I don't know enough about it myself - but could a dodgy Hall Effect sensor cause this behaviour? I'm thinking that an air filter being THAT badly blocked at 17.5K miles to strangle the engine sounds unlikely, and that the injection system overfuelling enough to choke the engine also seems a long shot.
As another cause I suppose fuel starvation is possible..... so yes, a blocked fuel filter, or a blocked tank breather (try opening the tank filler - if there's a vaccum then iot could be that, although you'd expect that to actually stop the bike?). The only reason I didn't consider this higher up the list would be (if my interpretation of the behaviour from the description is correct) is that there seems plenty of fuel as soon as the throttle is backed-off to let the machine accellerate.

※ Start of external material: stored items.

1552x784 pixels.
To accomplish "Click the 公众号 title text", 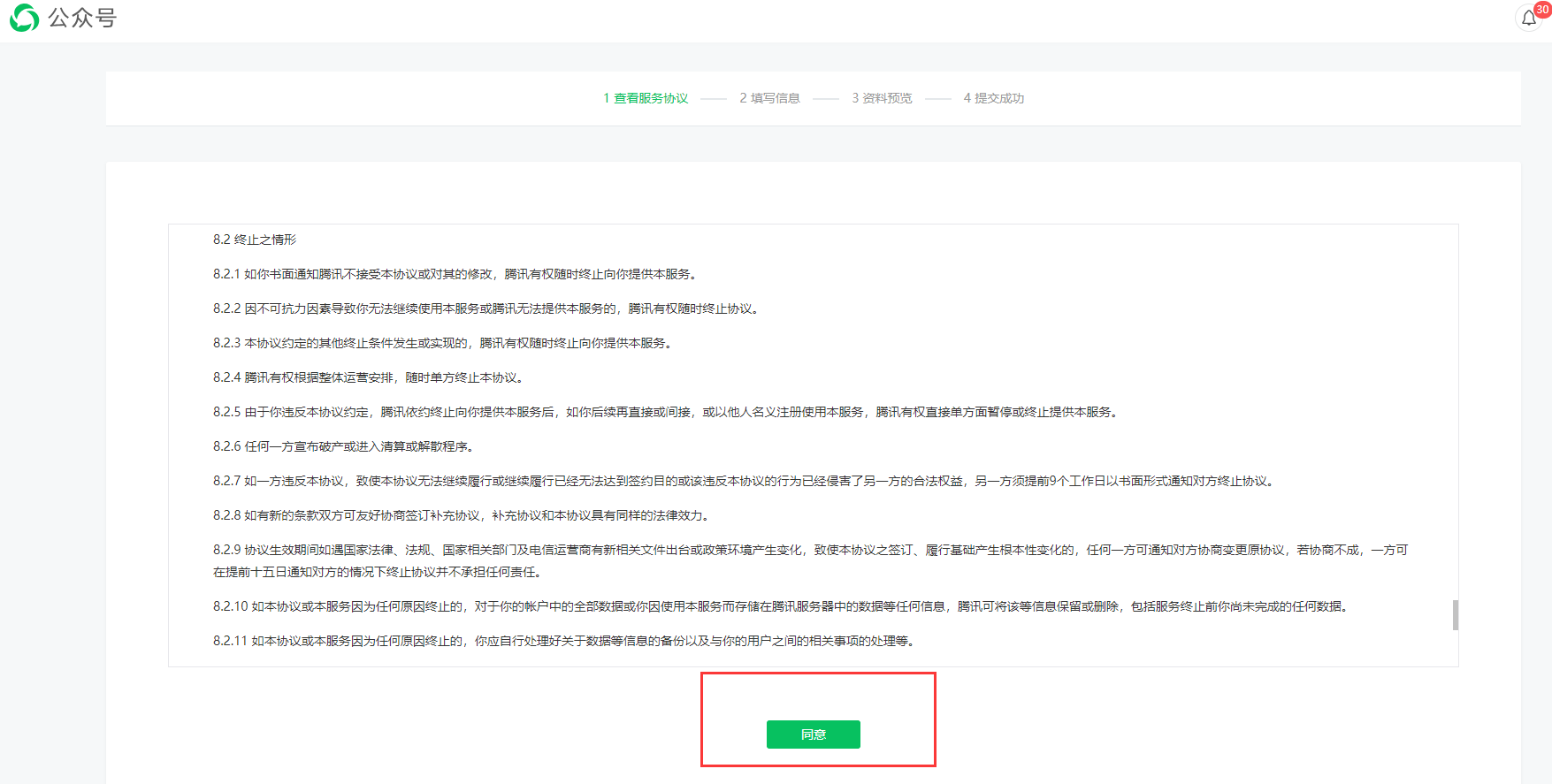I will pos(82,18).
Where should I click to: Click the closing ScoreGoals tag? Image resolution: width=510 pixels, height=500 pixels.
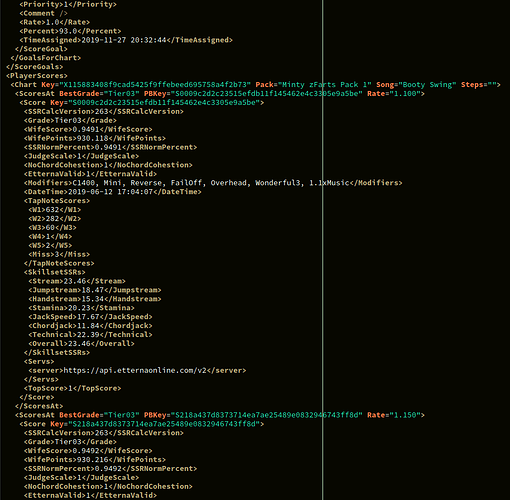[35, 67]
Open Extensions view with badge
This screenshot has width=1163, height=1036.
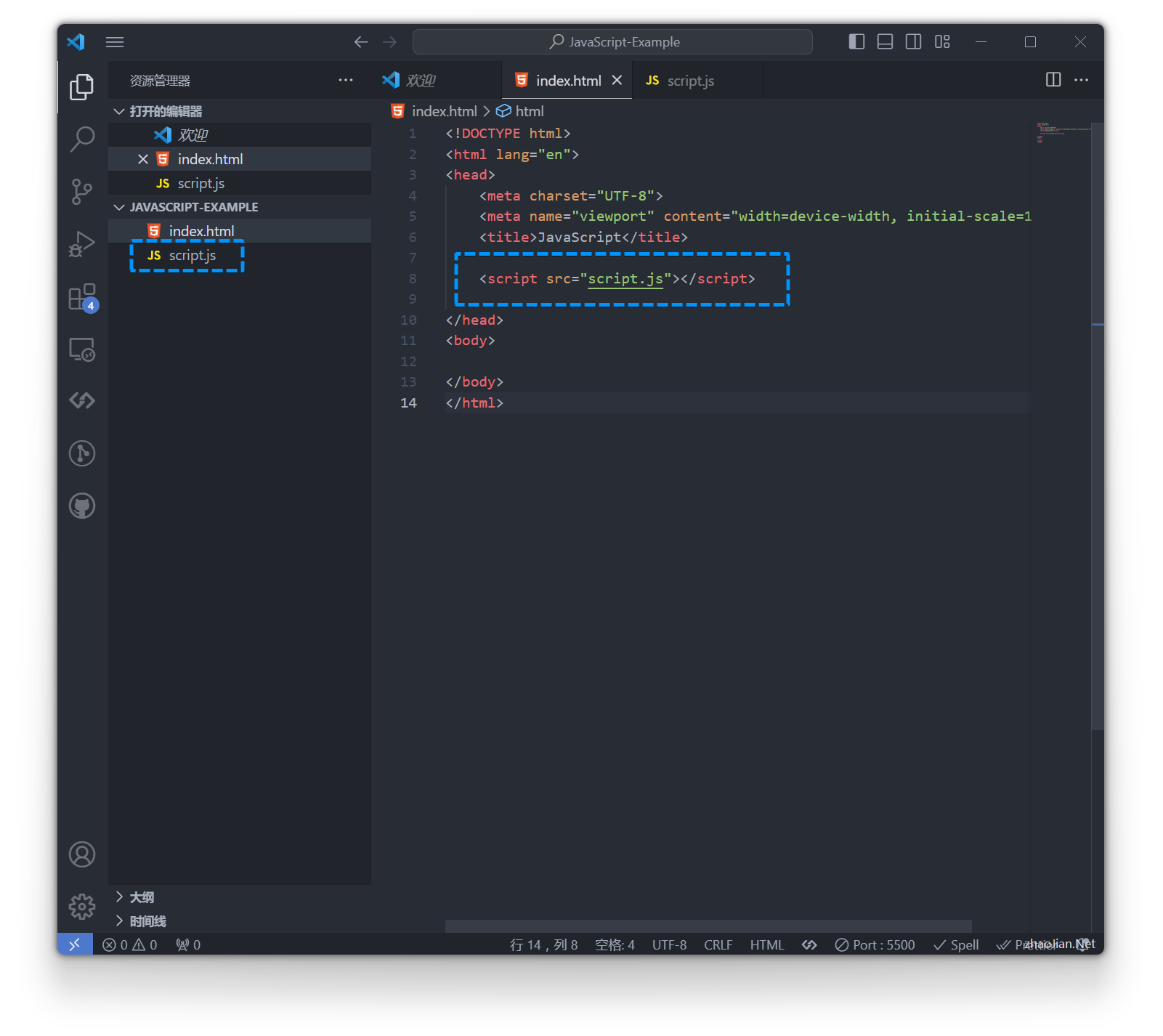click(x=82, y=297)
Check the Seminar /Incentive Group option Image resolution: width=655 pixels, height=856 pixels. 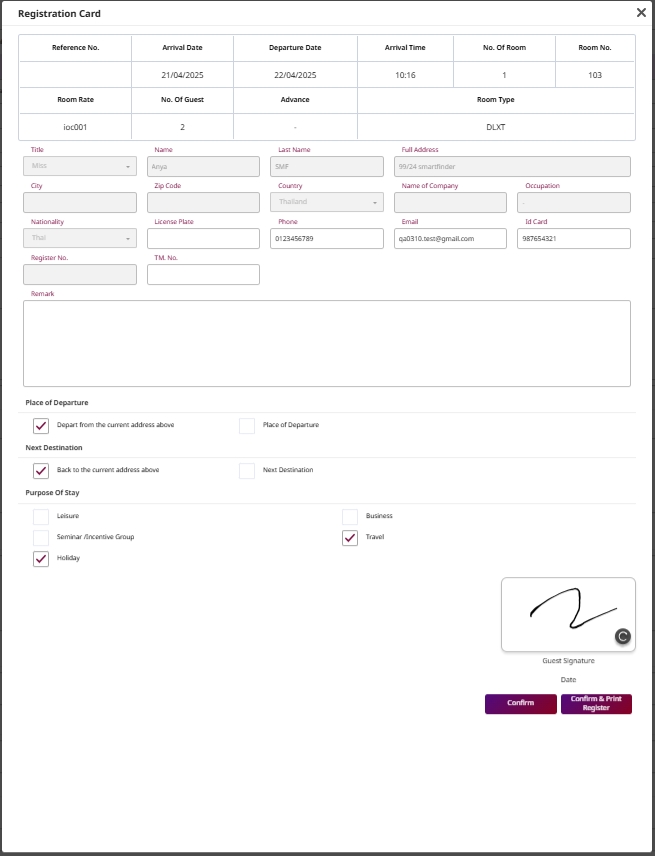(x=41, y=538)
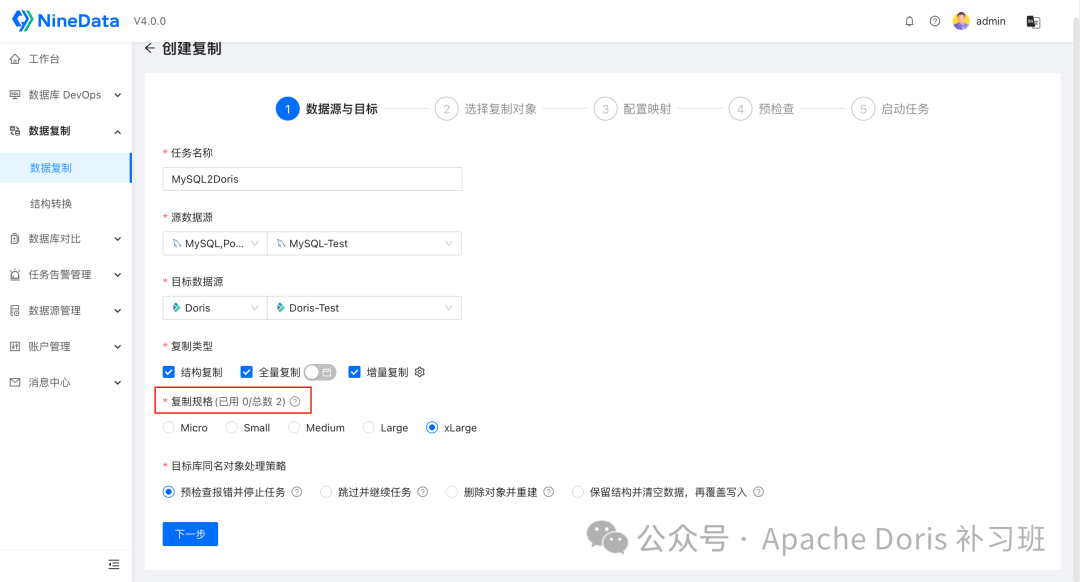The width and height of the screenshot is (1080, 582).
Task: Click the 任务名称 input field
Action: 312,178
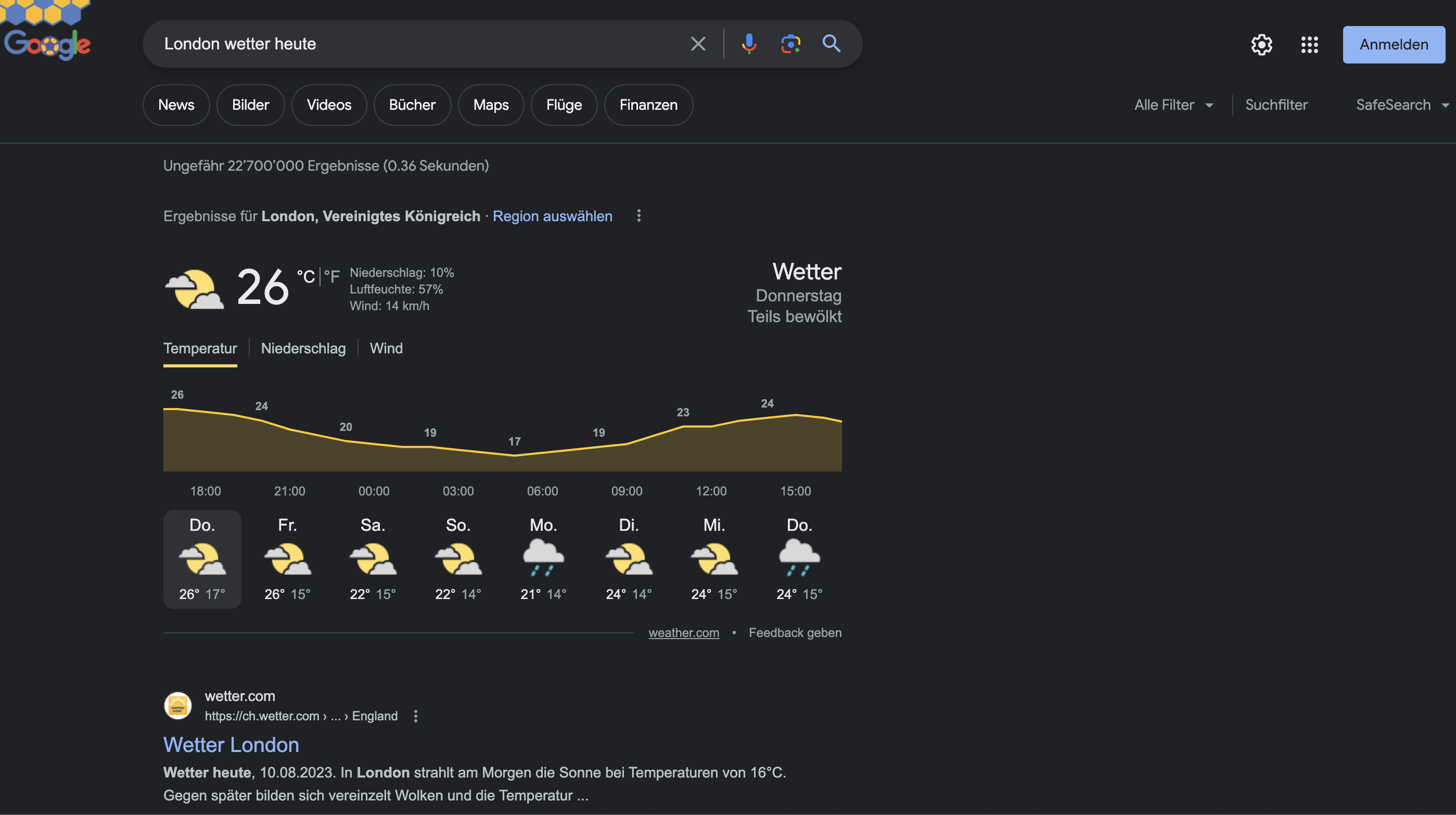Click the Anmelden button

(1393, 45)
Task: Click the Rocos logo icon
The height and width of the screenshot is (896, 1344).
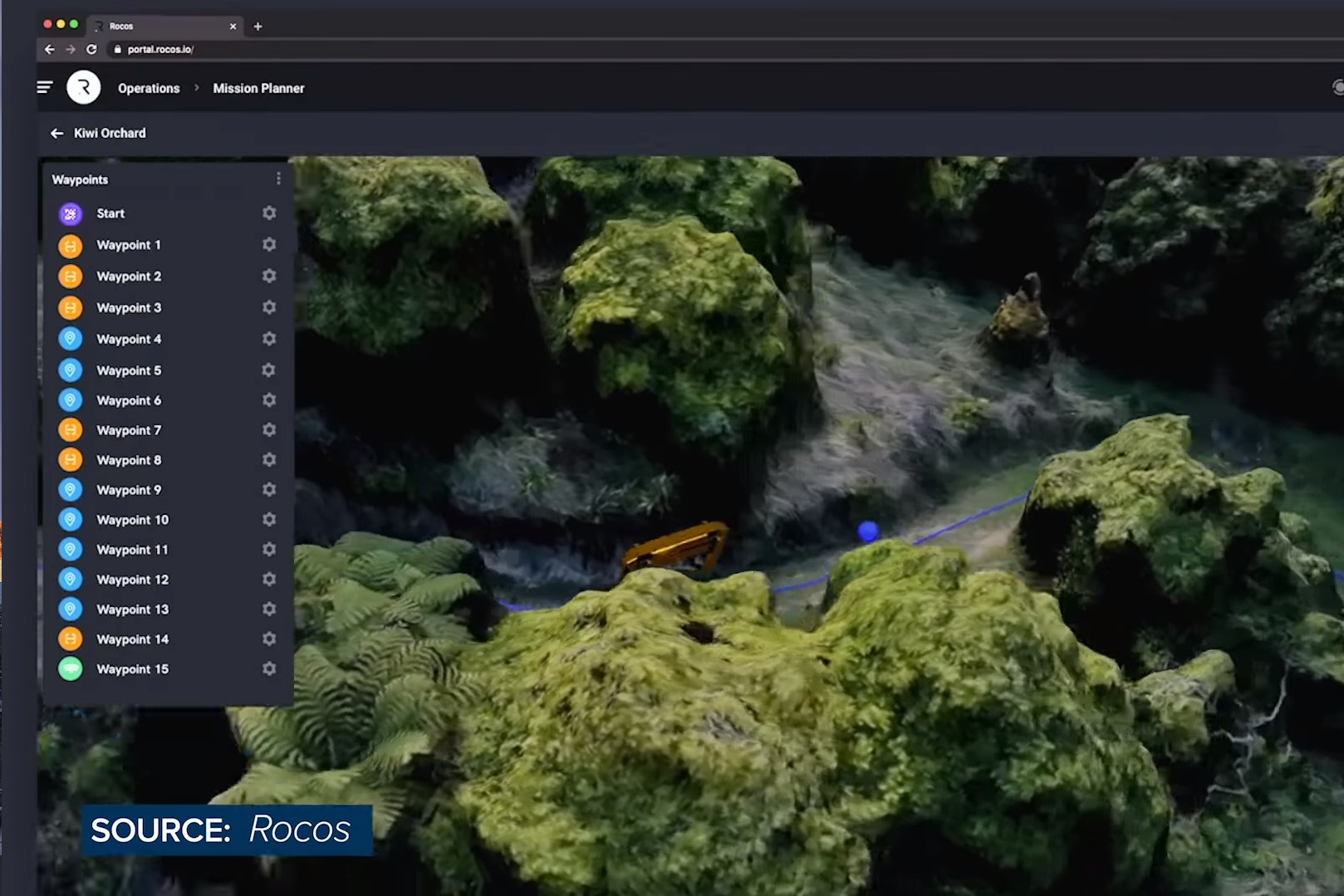Action: pyautogui.click(x=83, y=87)
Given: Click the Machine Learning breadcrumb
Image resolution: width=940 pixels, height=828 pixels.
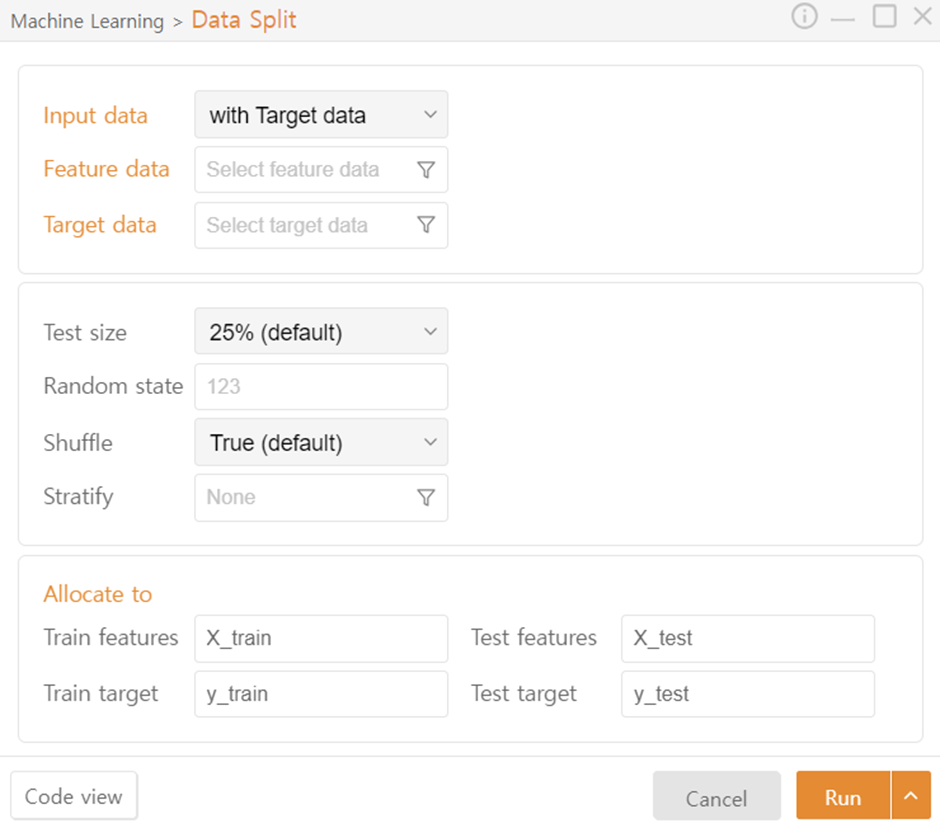Looking at the screenshot, I should [x=87, y=21].
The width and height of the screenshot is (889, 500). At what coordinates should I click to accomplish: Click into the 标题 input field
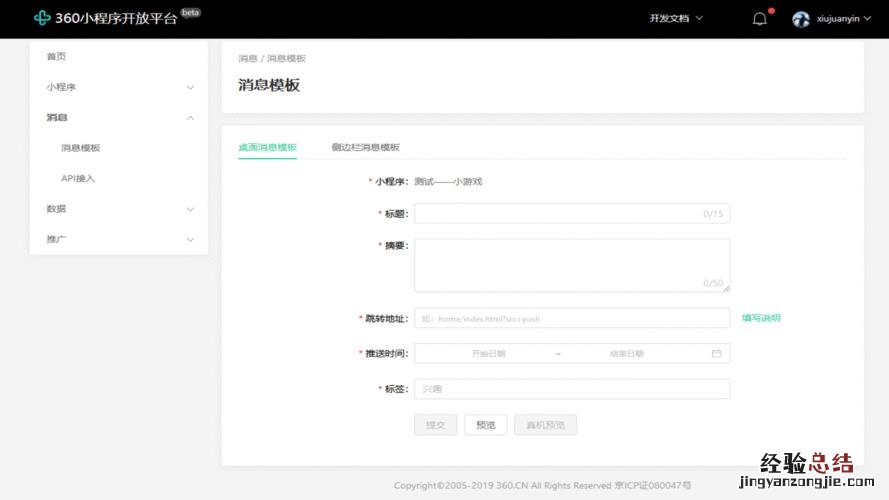pos(560,213)
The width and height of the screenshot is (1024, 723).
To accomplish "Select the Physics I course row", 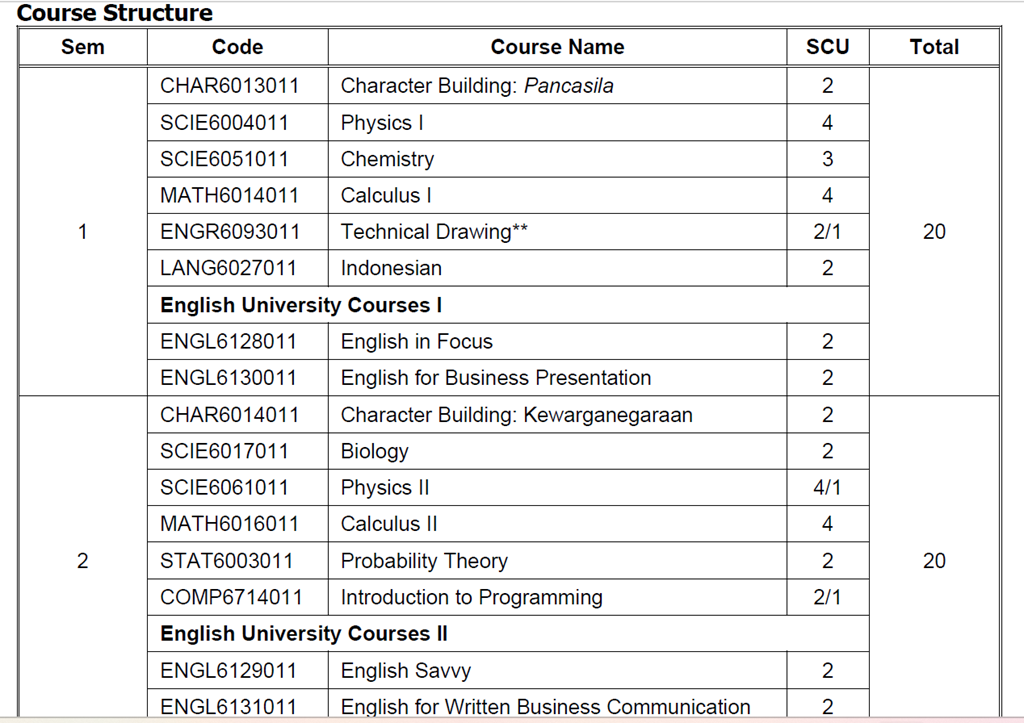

It costs nothing to investigate the air filter and the intake to make sure they are clean/clear, so I'd do that anyhow - it's something nice & simple to eliminate. But I think you'd be very lucky if it was just that.
Sorry I'm not clever enough to have a definitive answer - hopefully though it'll provide some food for thought though.
G.
G.
Re: Loss of Acceleration R1150RA
My best guess is that your fuel filter may be clogged. As you give it lots of throttle the fuel can't be delivered in quantity necessary to give the right air-fuel ratio when the throttle plates are opened so wide and the engine bogs down, but when the throttle is backed off, reducing the admitted air, then the restricted fuel being delivered can be burned. A partially clogged fuel filter is a likely source of restriction, but it could also be a failing fuel-pressure regulator, or perhaps even water in the gas. So you might try some fuel conditioner additive, like Sea-Foam, to see if it helps before tearing into anything.
Good luck and let us know how it turns out.
Good luck and let us know how it turns out.